##### INFORMATION #####
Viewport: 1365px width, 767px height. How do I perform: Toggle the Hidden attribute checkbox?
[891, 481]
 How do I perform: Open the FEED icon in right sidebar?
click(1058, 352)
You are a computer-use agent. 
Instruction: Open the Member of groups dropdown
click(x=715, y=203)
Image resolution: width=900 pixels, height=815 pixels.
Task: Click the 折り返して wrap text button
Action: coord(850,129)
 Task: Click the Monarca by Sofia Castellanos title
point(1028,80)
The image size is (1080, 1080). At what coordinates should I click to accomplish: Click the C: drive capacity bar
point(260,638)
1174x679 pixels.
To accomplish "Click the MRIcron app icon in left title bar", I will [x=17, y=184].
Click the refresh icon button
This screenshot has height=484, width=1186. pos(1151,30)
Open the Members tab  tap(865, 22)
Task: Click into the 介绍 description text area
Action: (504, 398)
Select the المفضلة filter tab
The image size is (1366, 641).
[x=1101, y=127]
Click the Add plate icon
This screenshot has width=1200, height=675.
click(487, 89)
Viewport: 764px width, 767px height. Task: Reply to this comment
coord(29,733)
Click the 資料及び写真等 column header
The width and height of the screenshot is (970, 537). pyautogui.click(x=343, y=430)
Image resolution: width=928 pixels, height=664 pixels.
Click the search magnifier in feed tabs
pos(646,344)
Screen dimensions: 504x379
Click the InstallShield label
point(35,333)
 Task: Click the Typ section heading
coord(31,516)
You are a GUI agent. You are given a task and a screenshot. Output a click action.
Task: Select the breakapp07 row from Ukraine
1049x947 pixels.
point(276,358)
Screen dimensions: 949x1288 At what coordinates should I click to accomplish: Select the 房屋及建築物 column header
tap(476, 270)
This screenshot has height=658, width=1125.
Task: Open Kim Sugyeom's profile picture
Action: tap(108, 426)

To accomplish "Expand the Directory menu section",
#####
* _AIM OF THE EXERCISE_
From the first line to the last, return the data exactly as written.

* _TASK RESULT_
Viewport: 1365px width, 767px height. How do I perform: Toggle the Hidden attribute checkbox?
[891, 481]
 How do I perform: Open the FEED icon in right sidebar?
click(1058, 352)
You are a computer-use agent. 
Instruction: Open the Member of groups dropdown
click(x=715, y=203)
Image resolution: width=900 pixels, height=815 pixels.
Task: Click the 折り返して wrap text button
Action: coord(850,129)
 Task: Click the Monarca by Sofia Castellanos title
point(1028,80)
The image size is (1080, 1080). At what coordinates should I click to accomplish: Click the C: drive capacity bar
point(260,638)
1174x679 pixels.
To accomplish "Click the MRIcron app icon in left title bar", I will [x=17, y=184].
Click the refresh icon button
This screenshot has height=484, width=1186. pos(1151,30)
Open the Members tab  tap(865, 22)
Task: Click into the 介绍 description text area
Action: (504, 398)
Select the المفضلة filter tab
The image size is (1366, 641).
[x=1101, y=127]
Click the Add plate icon
This screenshot has width=1200, height=675.
click(487, 89)
Viewport: 764px width, 767px height. Task: Reply to this comment
coord(29,733)
Click the 資料及び写真等 column header
The width and height of the screenshot is (970, 537). pyautogui.click(x=343, y=430)
Image resolution: width=928 pixels, height=664 pixels.
Click the search magnifier in feed tabs
pos(646,344)
Screen dimensions: 504x379
Click the InstallShield label
point(35,333)
 Task: Click the Typ section heading
coord(31,516)
You are a GUI agent. You are given a task and a screenshot. Output a click action.
Task: Select the breakapp07 row from Ukraine
1049x947 pixels.
point(276,358)
Screen dimensions: 949x1288 At what coordinates should I click to accomplish: Select the 房屋及建築物 column header
tap(476, 270)
This screenshot has height=658, width=1125.
Task: Open Kim Sugyeom's profile picture
Action: tap(108, 426)

To accomplish "Expand the Directory menu section",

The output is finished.